Carlos Cruz
Após exatos seis meses, a mineradora Vale enfim respondeu a este site Vila de Utopia sobre a descoberta, em 2008, de um mineral raro em Itabira, a jacutingaíta, um isolante topológico, segundo descreveu a revista especializada Inovação Tecnológica, em 10 de janeiro deste ano.
Segundo a reportagem, trata-se de um raro mineral descoberto em um bloco ou fragmento de hematita, na mina Cauê, em Itabira (MG). E que estaria no topo da lista dos mais promissores minerais para aplicação na nanotecnologia – e em outros processos tecnológicos mais avançados.
“A sua fórmula o torna um mineral do grupo da plaina, apesar de ele ter sido encontrado na superfície de um bloco de hematita, um mineral de ferro.” Leia mais aqui.Em um material topológico, registrou a revista, o que importa não é o que acontece no seu interior, mas o que acontece na sua superfície – e é justamente aí que acontecem coisas muito interessantes com a jacutingaíta.

:: Material fornecido ::

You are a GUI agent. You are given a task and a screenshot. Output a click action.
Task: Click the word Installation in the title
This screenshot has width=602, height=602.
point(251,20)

:: Descrição do problema ::
Transcreva sem nenhuma alteração o trecho do texto sobre a jacutingaíta que vai de "Carlos Cruz" até "janeiro deste ano.".

:: Resposta esperada ::
Carlos Cruz
Após exatos seis meses, a mineradora Vale enfim respondeu a este site Vila de Utopia sobre a descoberta, em 2008, de um mineral raro em Itabira, a jacutingaíta, um isolante topológico, segundo descreveu a revista especializada Inovação Tecnológica, em 10 de janeiro deste ano.